Walking Tour #1
Fort Benjamin Harrison
The Original Base
From Former Java Junction 1.1 miles round trip 2600 to 4000 steps
Built from 1906 to 1908 the base is named after Indianapolis’ own President Benjamin Harrison. It was created during the term of President Theodore Roosevelt and part of his policy to “speak quietly and carry a big stick”. The original streets were all named after Spanish-American War soldiers. Later Streets honored soldiers from other conflicts.
Starting from the east side of Eagle Creek Coffee Company go north on East Lawton Dr. Java Junction is the logical starting point because it originally was the depot serving the interurban line from Union Station in downtown Indianapolis. Here is where most troops arrived to be garrisoned at the Fort.
Lawton Loop is named after General Henry Wade Lawton who fought in both Cuba and the Philippines, where he lost his life in December 1899. Going north the next building on your right was the original base bakery, now part of the Schneider Engineering complex.
You will next cross Otis Avenue, which was named after General Ewell S. Otis military commander in the Philippines during the Spanish-American War. The next three buildings on your right are three of the six enlisted men’s barracks. They originally had broad porches to catch cool breezes before the days of air conditioning. On your left note the sign about the Fort’s history, and note the reviewing stand.
The next building between the six enlisted men’s barracks was the original Post Exchange and featured a gymnasium in the basement. The road connecting the two halves of the loop is named Funston after Brigadier General Frederick Funston. He fought gallantly in the Philippines. The next three original enlisted men’s barracks have been converted to luxury residential housing.
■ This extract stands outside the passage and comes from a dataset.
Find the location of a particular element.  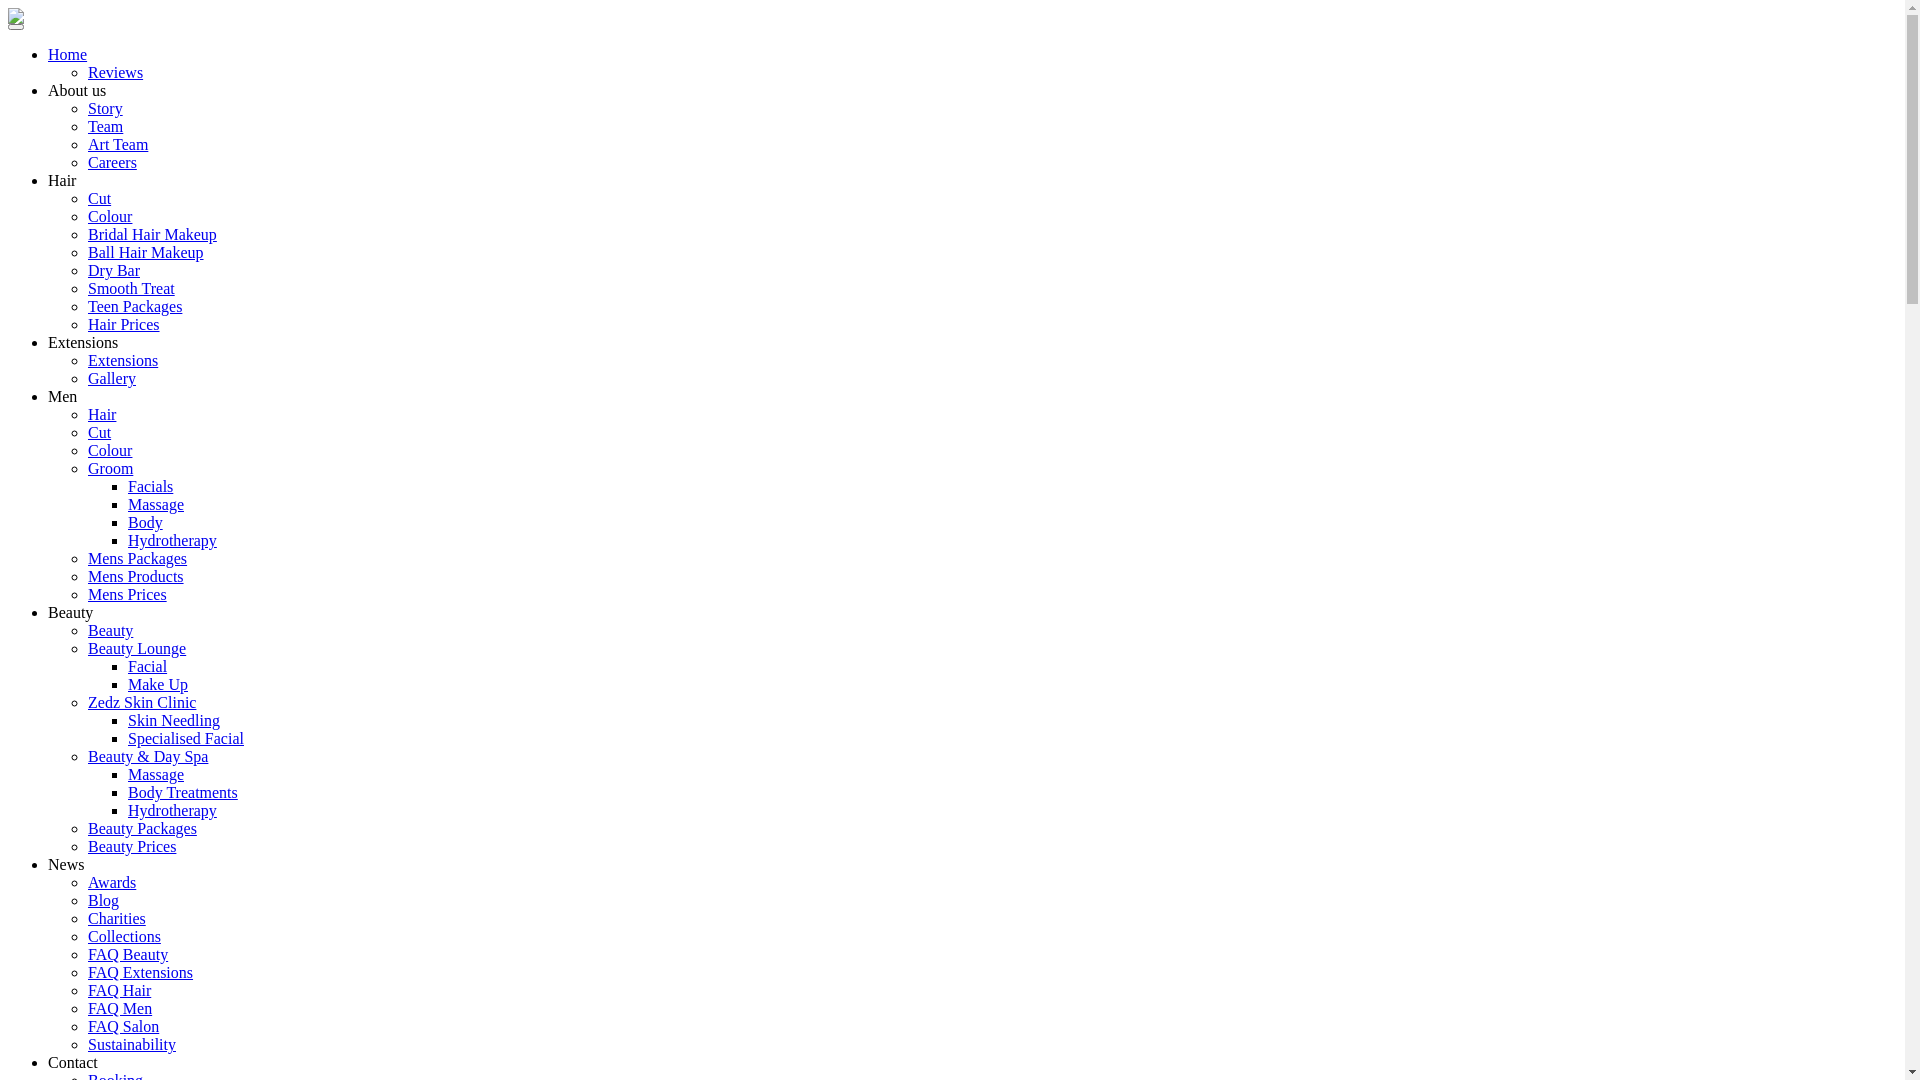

The next building was the guardhouse complete with iron barred windows and cells. The present owner, an insurance agency, has maintained one of the cells (better pay your premium). The next building on the corner of Kent and East Lawton Loop Dr. is the barracks for the regimental band. The building immediately behind was for the base fire department. Kent Ave. was named after Brigadier General Jacob Kent who served under Lawton in the Philippines.
The building to the north of Kent is the original base headquarters. The next building was the barracks for the bachelor officers. The next home, which is one of the few single homes on the base was for the commanding officer. In later years it was the closest home to the first tee with a private short cut.
The rest of the homes on the loop were for married officers. Each house is huge with the typical half a double containing 5,000 square feet. As you walk around the loop note the enormous parade ground, which has been protected by the State of Indiana. Note the Gazebo where many weddings and parties have taken place. Further to the south note the 3 concrete slabs. These were used to display tanks, while the base was active.
As you walk down Lawton Loop West Drive, Try to imagine the tremendous activity on the parade ground when the base was newly opened. There would be troops, horses, and mules everywhere. Parades, maneuvers, inspections would be common place. Bugles, shouted orders, cadence and music would fill the air. As you look across the parade ground note the water tower, which is shown in so many old pictures. Upon reaching Otis Ave turn left, and note the flag pole and sidewalk. This is a recent addition to house the moving Vietnam Wall when it periodically comes to the Fort during Lawrence’s July 4th celebration. Follow Otis to East Lawton Loop and go south to Java Junction to complete the tour.